I wasn’t going to write the column I’m about to write. It’s going to cause me more of the trouble I’ve lately been experiencing, but the subject and the thoughts it occasions seem to have pushed everything else out of my mind. I don’t mean to prolong my headache, which is considerable. It could be that writing about it will offer some relief. Or maybe it will just make people mad at me all over again.
When I started The Syncopated Times fifty issues ago I might have intuited that I would be getting on a tightrope that probably wouldn’t hold me. My sense of balance has never been good, and here it turns out I’d have to maintain a state of equilibrium between reporting the facts (and generally calling them as I see them) and supporting artists and projects I admire without resorting to puffery.
What I didn’t bargain for was that my best intentions would often result in the worst reactions. It cannot be emphasized strongly enough that Jazz is a wing of Show Business, however distantly removed from its main currents. Journalists (or those who style themselves such) forget that at their dire peril. Personalities and egos are operatic. If one holds up the mirror to a star at the wrong angle, one is likely to be ripped to shreds—at least psychologically.
The repercussions of casting an untoward reflection are not confined to explosions of verbal abuse by image-conscious celebrities, but include the bitter complaints of those who are emotionally invested in any beloved thing at all that may be discussed. This is not a good time to be an iconoclast—and I have to admit that sometimes I can’t help being a bad boy when I’m not being a merely clumsy one.
A few months ago I wrote a column with the title “The Road to Hell is Paved with Eggshells.” I’m here today to tell you that thoroughfare isn’t surfaced with just eggshells, but broken glass and land mines. Even when I mean well (which is most of the time), my maladroitness is enough to kill me. (And, by some lights, clumsiness is more offensive that actual evil.) When I am feeling devilish enough to say what I really think, I’m doomed.

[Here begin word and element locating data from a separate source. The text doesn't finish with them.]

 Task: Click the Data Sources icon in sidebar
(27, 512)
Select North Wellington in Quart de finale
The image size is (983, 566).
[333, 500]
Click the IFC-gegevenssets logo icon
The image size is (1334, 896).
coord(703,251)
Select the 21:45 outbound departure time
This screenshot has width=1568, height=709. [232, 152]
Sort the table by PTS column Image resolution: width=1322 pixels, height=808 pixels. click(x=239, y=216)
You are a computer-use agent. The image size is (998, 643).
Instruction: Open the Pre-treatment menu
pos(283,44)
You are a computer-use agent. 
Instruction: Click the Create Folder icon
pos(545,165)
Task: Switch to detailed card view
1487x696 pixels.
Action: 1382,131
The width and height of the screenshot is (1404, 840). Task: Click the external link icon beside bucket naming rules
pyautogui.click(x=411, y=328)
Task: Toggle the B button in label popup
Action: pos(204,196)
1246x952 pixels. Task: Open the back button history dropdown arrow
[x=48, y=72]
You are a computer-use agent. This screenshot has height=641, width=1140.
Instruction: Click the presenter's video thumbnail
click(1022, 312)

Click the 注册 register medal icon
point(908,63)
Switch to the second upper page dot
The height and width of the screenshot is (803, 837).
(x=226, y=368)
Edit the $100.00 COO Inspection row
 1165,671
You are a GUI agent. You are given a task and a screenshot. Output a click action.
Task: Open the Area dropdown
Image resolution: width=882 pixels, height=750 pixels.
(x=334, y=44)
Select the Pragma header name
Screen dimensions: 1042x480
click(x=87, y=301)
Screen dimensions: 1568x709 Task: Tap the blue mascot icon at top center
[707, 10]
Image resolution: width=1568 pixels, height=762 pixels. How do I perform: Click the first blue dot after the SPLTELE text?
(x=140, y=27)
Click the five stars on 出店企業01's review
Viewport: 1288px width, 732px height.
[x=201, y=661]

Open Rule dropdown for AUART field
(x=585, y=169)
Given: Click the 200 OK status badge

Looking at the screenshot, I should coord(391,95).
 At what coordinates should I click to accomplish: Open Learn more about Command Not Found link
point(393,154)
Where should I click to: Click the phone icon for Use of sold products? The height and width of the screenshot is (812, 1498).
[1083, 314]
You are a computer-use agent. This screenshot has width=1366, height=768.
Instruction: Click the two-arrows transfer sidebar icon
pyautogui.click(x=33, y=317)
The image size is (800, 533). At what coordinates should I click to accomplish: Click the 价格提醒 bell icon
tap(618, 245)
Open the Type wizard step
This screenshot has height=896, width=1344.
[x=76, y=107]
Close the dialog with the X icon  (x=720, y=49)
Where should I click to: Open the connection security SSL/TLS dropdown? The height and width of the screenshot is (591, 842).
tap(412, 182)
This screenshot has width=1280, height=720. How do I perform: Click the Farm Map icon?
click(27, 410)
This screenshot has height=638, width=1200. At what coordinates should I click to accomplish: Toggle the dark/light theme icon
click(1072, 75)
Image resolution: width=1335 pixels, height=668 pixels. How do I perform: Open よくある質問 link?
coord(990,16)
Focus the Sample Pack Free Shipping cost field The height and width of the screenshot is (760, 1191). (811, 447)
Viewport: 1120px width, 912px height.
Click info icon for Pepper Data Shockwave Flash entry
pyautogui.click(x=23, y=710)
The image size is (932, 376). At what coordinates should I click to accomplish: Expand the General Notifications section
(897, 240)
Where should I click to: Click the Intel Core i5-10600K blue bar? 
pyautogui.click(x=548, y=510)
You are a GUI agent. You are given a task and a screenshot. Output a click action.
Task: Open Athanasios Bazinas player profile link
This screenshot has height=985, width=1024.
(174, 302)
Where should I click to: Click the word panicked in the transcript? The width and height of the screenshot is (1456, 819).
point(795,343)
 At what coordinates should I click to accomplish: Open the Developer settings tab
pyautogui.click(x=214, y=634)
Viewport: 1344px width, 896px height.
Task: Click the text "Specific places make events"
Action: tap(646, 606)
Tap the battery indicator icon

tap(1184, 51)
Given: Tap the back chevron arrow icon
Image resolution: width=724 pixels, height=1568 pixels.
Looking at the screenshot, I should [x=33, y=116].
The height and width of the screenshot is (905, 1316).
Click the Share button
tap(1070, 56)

In taking on this publishing endeavor, I flattered myself that I was close enough in appearance and demeanor to a Nostalgia Bro to pass among the tribe undetected. I’ve listened to tens of thousands of old records (on shellac and CD), enough to discern gold from guilty pleasures. I can smell an anachronism at fifty paces. I concur that movies were more fun before the Production Code went into effect. The shibboleth that smoked me out as not being a genuine Nostalgia Bro is that I find myself quite unable to praise a piece of popular culture merely because it is old. (Also, I never got around to acquiring a Hawaiian shirt.)
There are Nostalgia Bros whose friendship I cherish. Unfortunately, I’ve repeatedly strained those alliances because I am utterly unable to keep my trap buttoned—or to merely damn with faint praise—when confronted with a cultural artifact that makes my eyes roll. I can’t gush along with the choir. As such, I reveal myself to be a Fauxstalgia Bro, at best. I have to step outside the Church of St. Joe Franklin to cackle and hoot and blaspheme at the top of my voice.
I do regret the effect my raw heathenism has on my friends. Most days, I can tamp it down enough that it doesn’t influence what I do here. However, just as when I am with a Nostalgia Bro I can gab endlessly about the most subtle aspects of exquisite old recordings, when I encounter another unbeliever there is likely to be crockery thrown. That did happen recently.
I did not reckon that our little ruckus was going to cause hurt feelings. I was certainly complicit in the vandalism (of, in this case, a much-loved film), and encouraged it. I did not fully take into account that to some certain works of popular culture are seen as sacred. I have as much difficulty embracing that level of real Nostalgia as I do ecstatic religion or blind patriotism. If I were to choose my epitaph (if I merit one), it would be what Dvořák said of Brahms: “Such a man, such a fine soul—and he believes in nothing! He believes in nothing!”
I do believe in not gratuitously causing others pain, whatever my unsentimental impulses. Chief among those impulses is to let it out when I can’t hold it in any longer. No one (except perhaps my wife) has any idea of all the things I really wanted to say, but didn’t. I suspect all those nasty unspoken utterances will gang up on me and sublimate as a hernia. A hernia is still preferable to being shamed on the internet.
With my distaste for pure Nostalgia now declared, I begin to wonder if I am in the right trade. I wonder until I consider that it doesn’t really matter how I feel when I am doing a job that so far no one else has expressed a desire to do. That I am pledged to keep doing it bespeaks a certain level of Nostalgia (for the music we celebrate)—and belief in something (the medium of print), itself.
If one shows up on my doorstep with a monocle, a Hawaiian shirt, and a copy of Fowler’s Modern English Usage, I will be sorely tempted to relinquish my post.